───── SOURCE MATERIAL ─────

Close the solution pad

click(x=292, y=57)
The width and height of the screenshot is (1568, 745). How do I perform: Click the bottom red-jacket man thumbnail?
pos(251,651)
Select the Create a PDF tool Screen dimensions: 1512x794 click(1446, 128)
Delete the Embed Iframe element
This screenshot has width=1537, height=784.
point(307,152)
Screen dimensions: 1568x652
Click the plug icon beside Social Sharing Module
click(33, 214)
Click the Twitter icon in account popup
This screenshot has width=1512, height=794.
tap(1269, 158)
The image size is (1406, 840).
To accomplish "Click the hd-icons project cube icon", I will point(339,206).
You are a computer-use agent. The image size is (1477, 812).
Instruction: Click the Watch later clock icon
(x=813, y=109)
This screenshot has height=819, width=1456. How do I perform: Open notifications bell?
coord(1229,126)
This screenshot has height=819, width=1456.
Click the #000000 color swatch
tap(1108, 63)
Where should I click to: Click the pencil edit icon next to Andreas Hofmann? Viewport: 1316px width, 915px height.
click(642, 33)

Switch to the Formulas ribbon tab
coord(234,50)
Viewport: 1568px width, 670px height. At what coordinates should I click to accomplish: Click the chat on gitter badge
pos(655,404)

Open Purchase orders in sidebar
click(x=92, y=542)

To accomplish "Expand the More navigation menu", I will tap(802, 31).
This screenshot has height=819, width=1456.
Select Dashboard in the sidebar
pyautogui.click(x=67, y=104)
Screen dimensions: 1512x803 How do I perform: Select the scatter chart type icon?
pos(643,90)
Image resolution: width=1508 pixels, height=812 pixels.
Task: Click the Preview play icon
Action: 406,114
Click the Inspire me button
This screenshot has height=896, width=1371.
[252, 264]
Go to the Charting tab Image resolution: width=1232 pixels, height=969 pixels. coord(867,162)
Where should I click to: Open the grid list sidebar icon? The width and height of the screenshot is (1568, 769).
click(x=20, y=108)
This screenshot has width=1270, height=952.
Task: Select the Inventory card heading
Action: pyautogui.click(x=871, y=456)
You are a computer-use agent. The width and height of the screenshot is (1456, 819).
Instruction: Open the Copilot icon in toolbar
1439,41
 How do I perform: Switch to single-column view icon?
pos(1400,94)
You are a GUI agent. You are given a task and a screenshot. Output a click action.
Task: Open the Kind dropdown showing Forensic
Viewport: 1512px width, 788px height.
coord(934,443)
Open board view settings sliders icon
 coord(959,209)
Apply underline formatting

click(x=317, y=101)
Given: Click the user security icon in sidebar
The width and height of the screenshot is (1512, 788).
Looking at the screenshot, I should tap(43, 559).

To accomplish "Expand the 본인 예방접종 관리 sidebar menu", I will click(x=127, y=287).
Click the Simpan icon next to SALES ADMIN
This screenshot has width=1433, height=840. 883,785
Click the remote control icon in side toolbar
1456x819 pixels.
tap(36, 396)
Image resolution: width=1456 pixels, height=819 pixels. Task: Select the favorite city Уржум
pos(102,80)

─────

EXERCISE PROMPT: The lines to show are those in the data above that include "will".

COMPLETED EXERCISE:
To accomplish "Click the hd-icons project cube icon", I will point(339,206).
To accomplish "Expand the More navigation menu", I will tap(802, 31).
To accomplish "Expand the 본인 예방접종 관리 sidebar menu", I will click(x=127, y=287).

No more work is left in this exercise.